> **DOCUMENT EXTRACT**
⟨

From timestamp.proto:

  // A Timestamp represents a point in time independent of any time zone
  // or calendar, represented as seconds and fractions of seconds at
  // nanosecond resolution in UTC Epoch time. It is encoded using the
  // Proleptic Gregorian Calendar which extends the Gregorian calendar
  // backwards to year one. It is encoded assuming all minutes are 60
  // seconds long, i.e. leap seconds are "smeared" so that no leap second
  // table is needed for interpretation.
Nice, sort of -- all UTC times are representable. But you can't display the time in normal human-readable form without a leap-second table, and even their sample code is wrong is almost all cases:

  //     struct timeval tv;
  //     gettimeofday(&tv, NULL);
  //
  //     Timestamp timestamp;
  //     timestamp.set_seconds(tv.tv_sec);
  //     timestamp.set_nanos(tv.tv_usec * 1000);
That's only right if you run your computer in Google time. And, damn it, Google time leaked out into public NTP the last time their was a leap second, breaking all kinds of things.

⟩

> **REQUIREMENT**
In the timestamp.proto excerpt, why is no leap second table needed to interpret a Timestamp? Answer in one to three sentences. The records have no role in this work.

> **EXTRACTED INFORMATION**
⟨

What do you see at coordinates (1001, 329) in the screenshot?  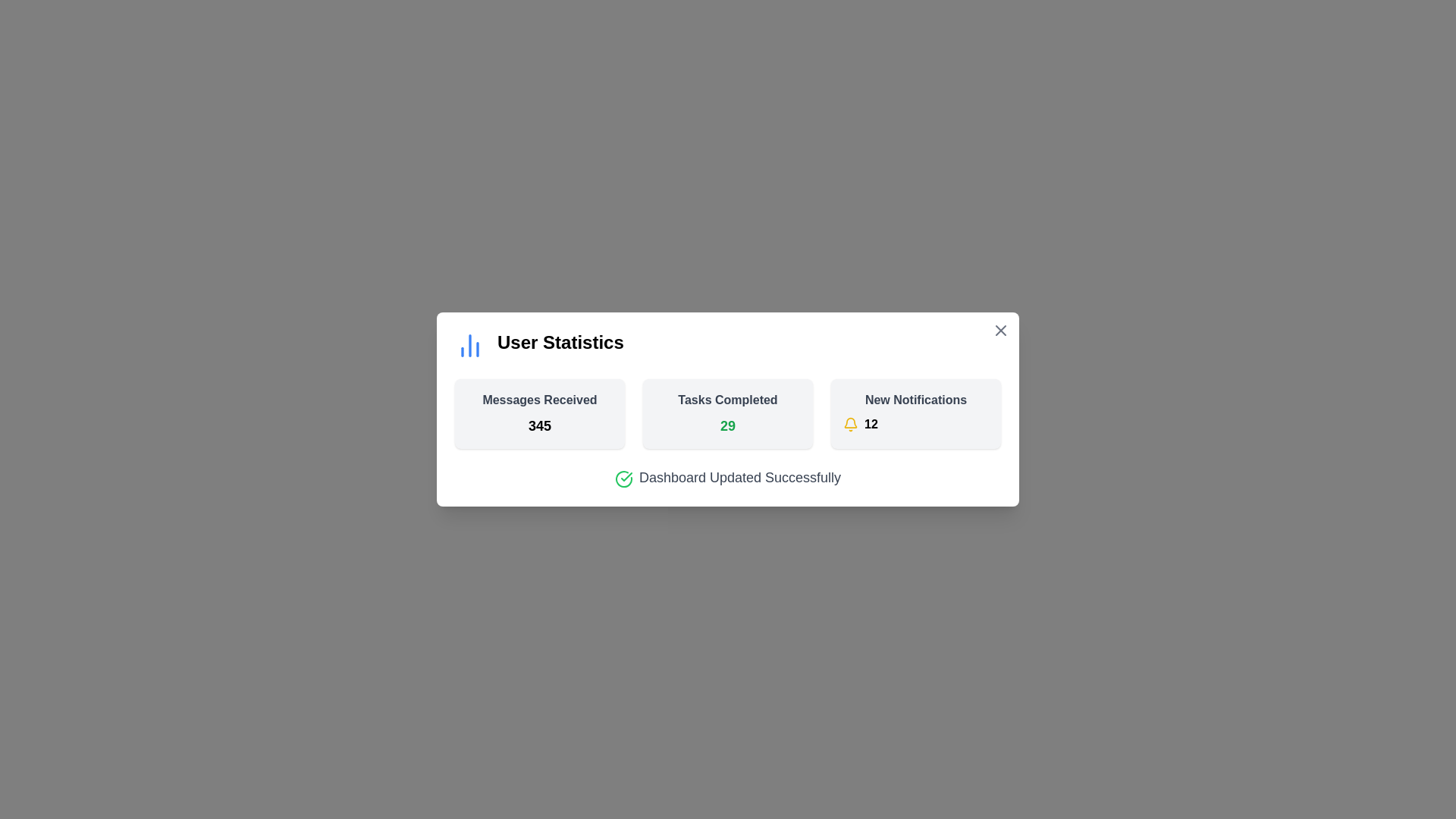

⟩
⟨

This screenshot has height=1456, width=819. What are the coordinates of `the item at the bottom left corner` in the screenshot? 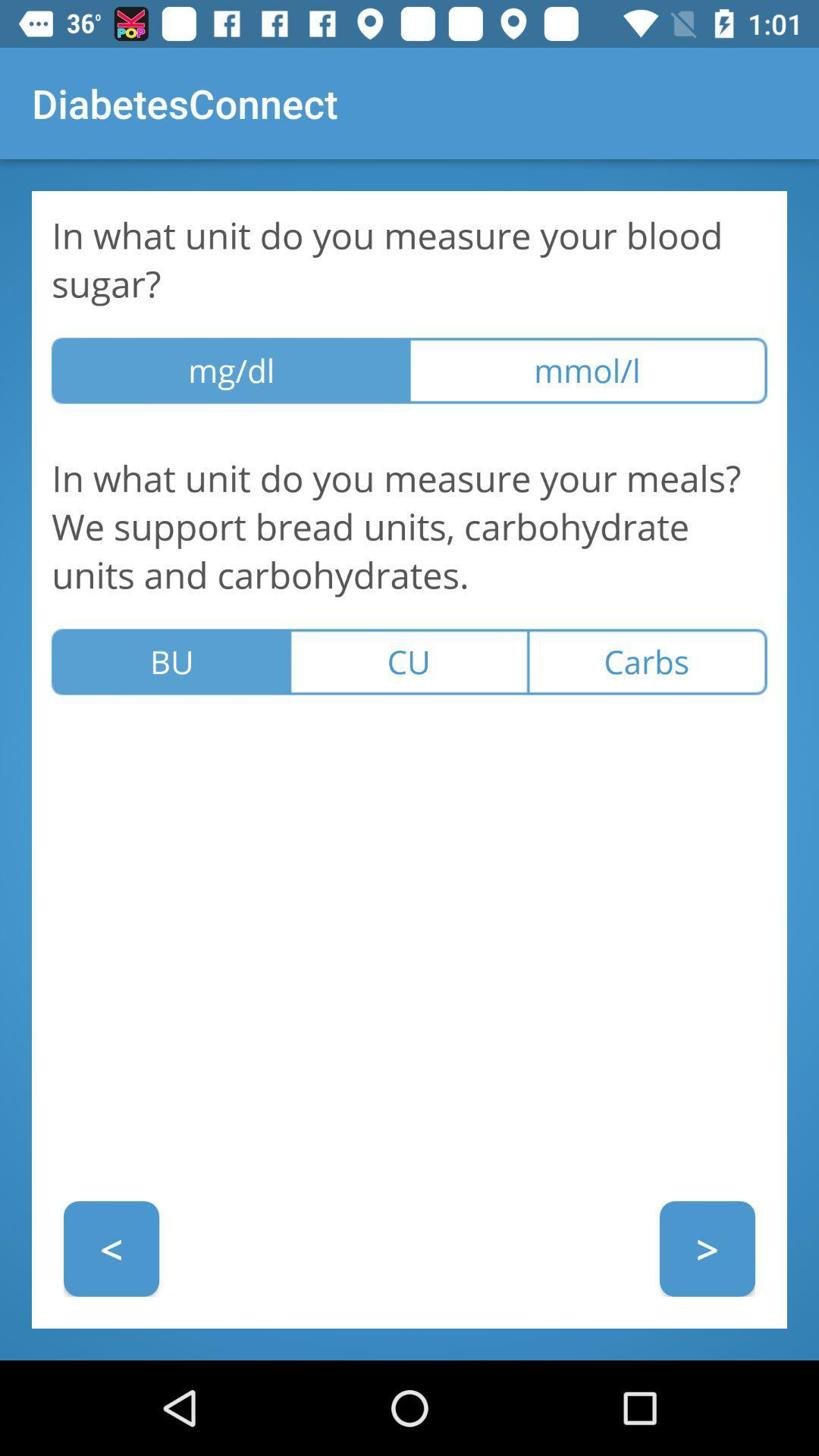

⟩

> **COMPLETE OUTPUT**
A Timestamp is encoded on the assumption that every minute is 60 seconds long, so leap seconds are "smeared" instead of being counted as separate seconds. Because of that, no leap second table is needed for interpretation.